Fort Kochi is a boat ride across the harbor from Cochin, past big ships, the docks and its many cranes rising up to a new day, a few fishing vessels bound out to sea or chugging into the fisherman's' wharf.
There is also an international airport and decent roads connecting FK and the rest of India.

As you walk out of the jetty, there is a striking change in atmosphere compared to mainland Kerala. The lazy sun warms up the streets and its many little buildings from another time are dipped in Portuguese sauce.
What you also notice is a large number of foreign travelers who seem so much at home here, that sometimes you start to think you are the foreigner. They chat away over tea, stroll on the streets, feel the wind by the sea and shop in a way that makes it look like their neighborhood Sunday market.

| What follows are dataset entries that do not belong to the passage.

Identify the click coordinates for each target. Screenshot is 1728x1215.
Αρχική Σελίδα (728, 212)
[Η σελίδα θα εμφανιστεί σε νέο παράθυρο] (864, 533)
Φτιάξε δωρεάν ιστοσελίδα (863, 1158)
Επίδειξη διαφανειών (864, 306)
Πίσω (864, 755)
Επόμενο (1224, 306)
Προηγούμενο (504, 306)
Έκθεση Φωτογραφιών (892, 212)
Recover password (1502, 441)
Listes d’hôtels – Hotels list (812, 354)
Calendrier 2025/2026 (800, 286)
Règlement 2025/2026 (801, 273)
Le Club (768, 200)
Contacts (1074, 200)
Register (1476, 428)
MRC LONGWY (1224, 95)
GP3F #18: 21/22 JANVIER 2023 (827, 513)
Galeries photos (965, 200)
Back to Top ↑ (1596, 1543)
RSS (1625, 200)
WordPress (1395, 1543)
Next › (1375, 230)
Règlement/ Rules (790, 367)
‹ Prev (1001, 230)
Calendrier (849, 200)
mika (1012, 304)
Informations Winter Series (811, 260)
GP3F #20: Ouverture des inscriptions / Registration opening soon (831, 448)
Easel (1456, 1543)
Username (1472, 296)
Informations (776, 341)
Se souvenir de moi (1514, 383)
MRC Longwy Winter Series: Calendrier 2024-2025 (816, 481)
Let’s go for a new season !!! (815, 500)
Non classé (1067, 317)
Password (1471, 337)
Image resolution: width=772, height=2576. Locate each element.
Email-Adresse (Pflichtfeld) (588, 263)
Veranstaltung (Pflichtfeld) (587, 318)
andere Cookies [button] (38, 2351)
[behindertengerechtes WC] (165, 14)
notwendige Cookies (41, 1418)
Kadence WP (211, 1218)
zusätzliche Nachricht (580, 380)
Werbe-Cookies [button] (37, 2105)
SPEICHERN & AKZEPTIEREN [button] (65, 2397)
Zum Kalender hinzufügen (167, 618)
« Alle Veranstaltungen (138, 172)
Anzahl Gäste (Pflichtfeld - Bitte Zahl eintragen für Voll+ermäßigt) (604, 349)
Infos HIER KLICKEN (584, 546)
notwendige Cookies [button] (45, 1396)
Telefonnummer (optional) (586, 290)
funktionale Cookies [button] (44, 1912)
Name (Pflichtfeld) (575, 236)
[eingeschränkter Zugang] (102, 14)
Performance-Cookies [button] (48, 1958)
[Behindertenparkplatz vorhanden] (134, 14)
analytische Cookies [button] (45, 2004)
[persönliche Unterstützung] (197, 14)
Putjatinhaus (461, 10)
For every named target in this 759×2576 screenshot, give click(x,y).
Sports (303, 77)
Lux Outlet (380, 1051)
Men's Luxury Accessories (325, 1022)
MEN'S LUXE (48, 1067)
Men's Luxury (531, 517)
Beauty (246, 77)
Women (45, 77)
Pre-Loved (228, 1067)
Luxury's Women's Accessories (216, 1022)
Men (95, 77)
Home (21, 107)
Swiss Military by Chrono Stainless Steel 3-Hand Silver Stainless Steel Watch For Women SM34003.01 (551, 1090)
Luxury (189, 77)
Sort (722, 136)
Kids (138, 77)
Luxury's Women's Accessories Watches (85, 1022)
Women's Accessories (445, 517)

Fort Kochi for me is five distinct parts.
The river road on the east with numerous spice trading houses and connecting the 3 jetties. It meanders through the old town between household spice trading shops, colorful windows, pretty houses, smell of cinnamon and cardamom and inquisitive locals.

The beach promenade on the west, from the Chinese Fishing Nets to the fort.
Foot path along the seaside to take a long walk, park benches to sit and enjoy the view of the sea and the sunset. Many restaurants serving fish & the Dutch Cemetry.

Then the many boutique hotels, cafés and galleries around St. Francis Church, most of them on Peter Celli Street and Princess Street, theatres with dance performances.

Food is another biggie in Fort Kochi. Cafés serving feel good continental food, open air dining and abundant candle lit tables at dusk and into the night. Teapot, Café Vasco & Loafer’s corner are some good places to eat, read or just chat away, leisurely.

Finally the Jew Town is a country of its own, nice place to visit, with its one of a kind synagogue, nice locals and a small colorful market place.

Then the rest of the gods own country and its signature smell of Kerala air that binds all these places together.

Discovering Fort Kochi is best done slowly - and because all the interesting places are huddled together like a tiny board game or a map from a kindergartner. Getting around is smooth as well, just rent a bike, get to a place you want to visit, park it and stroll lazily.

Fort Kochi is a world of it's own. A nice relaxing little addition to your vacation in India, or for a simple carefree weekend break.